According to water polo referee, Terry Sayring, like most accomplished coaches, Barnett's coaching style was considered somewhat demanding and strict, though he retained a sense of humor. He trained his players to a strong defense that pressed opponents and could quickly move to counterattacks on offense.

==Olympic coaching and management==
Barnett had a long career coaching the U.S. Senior Men and U.S. Junior National teams, which he managed while remaining as a Head Coach at Newport Harbor High School. From 1996-2004, he Chaired the Men’s International Olympic Committee for USA Water Polo, where he was in charge of the National program. Prior to taking over the Men’s National Team, from 1976-1982 Barnett managed the U.S. National Junior Team, leading them to a number of championships. From 1997-1998, Barnett helped author manuals that helped unify playing rules for all levels of United States Water Polo competition.

==U.S. Senior National team coach==
Barnett coached the U.S. National men's water polo team from 1985-1992.

===1988 Seoul Olympic silver medal coach===
In the accomplishment for which he became best known, he led the U.S. Men's water polo team to a silver medal at the 1988 Summer Olympics in Seoul, Korea. Pre-Olympic favorite Yugoslavia and the U.S. team were part of group play in their first Olympic match, where the U.S. team bettered Yugoslavia 7-6. But Yugoslavia performed better in the remaining rounds of group play, with the U.S. team recording a loss to the team from Spain in a score of 9-7. With more overall goals, the Yugoslavian and U.S. teams both advanced to the semi-final rounds, where they each won their first match and were later paired in the final match for the gold medal. The U.S. final match with Yugoslavia was tied 6-6 in regular play, but in overtime Yugoslavia took a 9-6 lead making the first three goals, and later won the gold medal with a 9-7 overtime win under Head Coach Ratko Rudic. The team from the Soviet Union took the bronze, and the West German team placed fourth. Members of the 1988 Olympic water polo team included goalie Craig Wilson, Jody Campbell, Peter Campbell, Kevin Robertson, and Douglas Kimbell, who were returning members from the 1984 Olympic water polo team.

===1992 Barcelona Olympic coach===
He led the U.S. Olympic team to a fourth-place finish at the 1992 Summer Olympics in Barcelona.

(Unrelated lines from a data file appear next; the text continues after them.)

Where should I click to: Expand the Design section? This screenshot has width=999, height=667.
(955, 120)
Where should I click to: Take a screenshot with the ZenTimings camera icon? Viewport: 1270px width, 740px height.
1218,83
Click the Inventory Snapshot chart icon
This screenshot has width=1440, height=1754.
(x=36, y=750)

===International meets coached===
During his tenure as National team coach, in non-Olympic international competition he led the National team to a first-place gold medal at the 1987 Pan American Games, and to a second place silver medal at the Pan American Games in 1991. In World Championship competition, he led the U.S. National team to a fourth-place finish in 1986, and another fourth place finish in 1991. He coached the U.S. National team at the FINA Cup competition in 1985, 1987, 1991, and 1987. In 1991, he led the U.S. National team to a FINA World Cup Championship.

He retired from coaching water polo at Newport Harbor High School in 2015.

Barnett died at the age of 76 on December 24, 2018 of leukemia at his home in Laguna Beach, California. He was survived by his wife Marcia and two children.

===Honors===
Barnett became a member of the USA Water Polo Hall of Fame in 2000. An annual award for distinguished coaching bearing his name was created by USA Water Polo to honor his achievements. He became a member of the Long Beach State Hall of Fame in 2005.